--- DATA EXTRACTS Enclosed Below ---

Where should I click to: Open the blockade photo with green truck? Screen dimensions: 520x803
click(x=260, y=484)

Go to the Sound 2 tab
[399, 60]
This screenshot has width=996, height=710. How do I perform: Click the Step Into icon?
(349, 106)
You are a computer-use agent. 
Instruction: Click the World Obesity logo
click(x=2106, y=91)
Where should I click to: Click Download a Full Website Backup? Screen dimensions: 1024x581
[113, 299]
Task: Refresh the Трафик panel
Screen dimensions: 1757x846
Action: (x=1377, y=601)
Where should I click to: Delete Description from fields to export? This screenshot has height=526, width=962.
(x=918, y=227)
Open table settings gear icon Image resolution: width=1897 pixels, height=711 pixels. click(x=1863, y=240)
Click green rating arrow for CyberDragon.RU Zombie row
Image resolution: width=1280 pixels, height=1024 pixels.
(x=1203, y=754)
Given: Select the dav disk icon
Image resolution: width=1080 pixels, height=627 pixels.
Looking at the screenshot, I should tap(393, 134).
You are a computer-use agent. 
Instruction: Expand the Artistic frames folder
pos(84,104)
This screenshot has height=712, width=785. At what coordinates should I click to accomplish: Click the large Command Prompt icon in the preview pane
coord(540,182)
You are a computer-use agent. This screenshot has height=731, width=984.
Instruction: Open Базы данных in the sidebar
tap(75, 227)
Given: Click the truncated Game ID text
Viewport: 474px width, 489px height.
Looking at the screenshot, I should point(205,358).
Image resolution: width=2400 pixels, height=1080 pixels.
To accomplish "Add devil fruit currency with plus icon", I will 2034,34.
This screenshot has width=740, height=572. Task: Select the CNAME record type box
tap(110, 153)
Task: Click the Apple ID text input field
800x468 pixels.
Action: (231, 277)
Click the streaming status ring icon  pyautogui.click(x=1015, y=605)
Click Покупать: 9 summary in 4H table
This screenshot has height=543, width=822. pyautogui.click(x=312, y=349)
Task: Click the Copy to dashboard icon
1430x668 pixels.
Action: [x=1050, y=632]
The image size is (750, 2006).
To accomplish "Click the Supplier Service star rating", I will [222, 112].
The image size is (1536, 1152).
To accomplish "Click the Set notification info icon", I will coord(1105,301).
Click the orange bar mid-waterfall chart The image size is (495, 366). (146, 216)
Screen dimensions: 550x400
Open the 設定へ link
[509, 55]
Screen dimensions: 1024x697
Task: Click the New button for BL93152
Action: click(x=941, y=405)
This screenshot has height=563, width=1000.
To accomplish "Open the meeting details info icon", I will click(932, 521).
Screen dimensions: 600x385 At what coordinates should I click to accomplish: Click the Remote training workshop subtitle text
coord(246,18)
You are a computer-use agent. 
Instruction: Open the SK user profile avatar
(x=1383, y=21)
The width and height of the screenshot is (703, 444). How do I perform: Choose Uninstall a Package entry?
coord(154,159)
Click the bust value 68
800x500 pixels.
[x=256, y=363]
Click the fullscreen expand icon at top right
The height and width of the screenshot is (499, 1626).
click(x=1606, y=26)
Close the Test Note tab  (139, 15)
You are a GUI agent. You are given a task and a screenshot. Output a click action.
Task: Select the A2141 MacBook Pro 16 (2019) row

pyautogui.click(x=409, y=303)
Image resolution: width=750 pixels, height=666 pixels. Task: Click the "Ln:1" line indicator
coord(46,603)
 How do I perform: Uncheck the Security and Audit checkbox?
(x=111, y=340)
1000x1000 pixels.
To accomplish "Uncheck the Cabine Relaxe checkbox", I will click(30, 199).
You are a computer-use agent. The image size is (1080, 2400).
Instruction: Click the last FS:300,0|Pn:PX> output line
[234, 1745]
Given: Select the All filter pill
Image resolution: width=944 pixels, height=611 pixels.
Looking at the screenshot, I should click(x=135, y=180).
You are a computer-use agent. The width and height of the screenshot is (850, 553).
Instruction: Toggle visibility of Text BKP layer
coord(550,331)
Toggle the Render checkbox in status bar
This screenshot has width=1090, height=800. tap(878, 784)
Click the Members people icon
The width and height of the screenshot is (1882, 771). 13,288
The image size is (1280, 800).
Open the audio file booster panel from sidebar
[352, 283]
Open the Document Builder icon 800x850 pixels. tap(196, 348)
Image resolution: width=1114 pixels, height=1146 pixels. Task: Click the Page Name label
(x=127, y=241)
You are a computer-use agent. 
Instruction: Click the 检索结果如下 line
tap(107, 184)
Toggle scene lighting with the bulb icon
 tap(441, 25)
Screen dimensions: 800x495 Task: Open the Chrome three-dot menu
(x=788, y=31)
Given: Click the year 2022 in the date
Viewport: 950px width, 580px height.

--- End of Enclosed DATA EXTRACTS ---

§ **REQUIRED WORK**
Everything in the material above should be output exactly.

§ **OUTPUT FOR THIS EXERCISE**
Where should I click to: Open the blockade photo with green truck? Screen dimensions: 520x803
click(x=260, y=484)

Go to the Sound 2 tab
[399, 60]
This screenshot has width=996, height=710. How do I perform: Click the Step Into icon?
(349, 106)
You are a computer-use agent. 
Instruction: Click the World Obesity logo
click(x=2106, y=91)
Where should I click to: Click Download a Full Website Backup? Screen dimensions: 1024x581
[113, 299]
Task: Refresh the Трафик panel
Screen dimensions: 1757x846
Action: (x=1377, y=601)
Where should I click to: Delete Description from fields to export? This screenshot has height=526, width=962.
(x=918, y=227)
Open table settings gear icon Image resolution: width=1897 pixels, height=711 pixels. click(x=1863, y=240)
Click green rating arrow for CyberDragon.RU Zombie row
Image resolution: width=1280 pixels, height=1024 pixels.
(x=1203, y=754)
Given: Select the dav disk icon
Image resolution: width=1080 pixels, height=627 pixels.
Looking at the screenshot, I should tap(393, 134).
You are a computer-use agent. 
Instruction: Expand the Artistic frames folder
pos(84,104)
This screenshot has height=712, width=785. At what coordinates should I click to accomplish: Click the large Command Prompt icon in the preview pane
coord(540,182)
You are a computer-use agent. This screenshot has height=731, width=984.
Instruction: Open Базы данных in the sidebar
tap(75, 227)
Given: Click the truncated Game ID text
Viewport: 474px width, 489px height.
Looking at the screenshot, I should point(205,358).
Image resolution: width=2400 pixels, height=1080 pixels.
To accomplish "Add devil fruit currency with plus icon", I will 2034,34.
This screenshot has width=740, height=572. Task: Select the CNAME record type box
tap(110, 153)
Task: Click the Apple ID text input field
800x468 pixels.
Action: (231, 277)
Click the streaming status ring icon  pyautogui.click(x=1015, y=605)
Click Покупать: 9 summary in 4H table
This screenshot has height=543, width=822. pyautogui.click(x=312, y=349)
Task: Click the Copy to dashboard icon
1430x668 pixels.
Action: [x=1050, y=632]
The image size is (750, 2006).
To accomplish "Click the Supplier Service star rating", I will [222, 112].
The image size is (1536, 1152).
To accomplish "Click the Set notification info icon", I will coord(1105,301).
Click the orange bar mid-waterfall chart The image size is (495, 366). (146, 216)
Screen dimensions: 550x400
Open the 設定へ link
[509, 55]
Screen dimensions: 1024x697
Task: Click the New button for BL93152
Action: click(x=941, y=405)
This screenshot has height=563, width=1000.
To accomplish "Open the meeting details info icon", I will click(932, 521).
Screen dimensions: 600x385 At what coordinates should I click to accomplish: Click the Remote training workshop subtitle text
coord(246,18)
You are a computer-use agent. 
Instruction: Open the SK user profile avatar
(x=1383, y=21)
The width and height of the screenshot is (703, 444). How do I perform: Choose Uninstall a Package entry?
coord(154,159)
Click the bust value 68
800x500 pixels.
[x=256, y=363]
Click the fullscreen expand icon at top right
The height and width of the screenshot is (499, 1626).
click(x=1606, y=26)
Close the Test Note tab  (139, 15)
You are a GUI agent. You are given a task and a screenshot. Output a click action.
Task: Select the A2141 MacBook Pro 16 (2019) row

pyautogui.click(x=409, y=303)
Image resolution: width=750 pixels, height=666 pixels. Task: Click the "Ln:1" line indicator
coord(46,603)
 How do I perform: Uncheck the Security and Audit checkbox?
(x=111, y=340)
1000x1000 pixels.
To accomplish "Uncheck the Cabine Relaxe checkbox", I will click(30, 199).
You are a computer-use agent. The image size is (1080, 2400).
Instruction: Click the last FS:300,0|Pn:PX> output line
[234, 1745]
Given: Select the All filter pill
Image resolution: width=944 pixels, height=611 pixels.
Looking at the screenshot, I should click(x=135, y=180).
You are a computer-use agent. The width and height of the screenshot is (850, 553).
Instruction: Toggle visibility of Text BKP layer
coord(550,331)
Toggle the Render checkbox in status bar
This screenshot has width=1090, height=800. tap(878, 784)
Click the Members people icon
The width and height of the screenshot is (1882, 771). 13,288
The image size is (1280, 800).
Open the audio file booster panel from sidebar
[352, 283]
Open the Document Builder icon 800x850 pixels. tap(196, 348)
Image resolution: width=1114 pixels, height=1146 pixels. Task: Click the Page Name label
(x=127, y=241)
You are a computer-use agent. 
Instruction: Click the 检索结果如下 line
tap(107, 184)
Toggle scene lighting with the bulb icon
 tap(441, 25)
Screen dimensions: 800x495 Task: Open the Chrome three-dot menu
(x=788, y=31)
Given: Click the year 2022 in the date
Viewport: 950px width, 580px height.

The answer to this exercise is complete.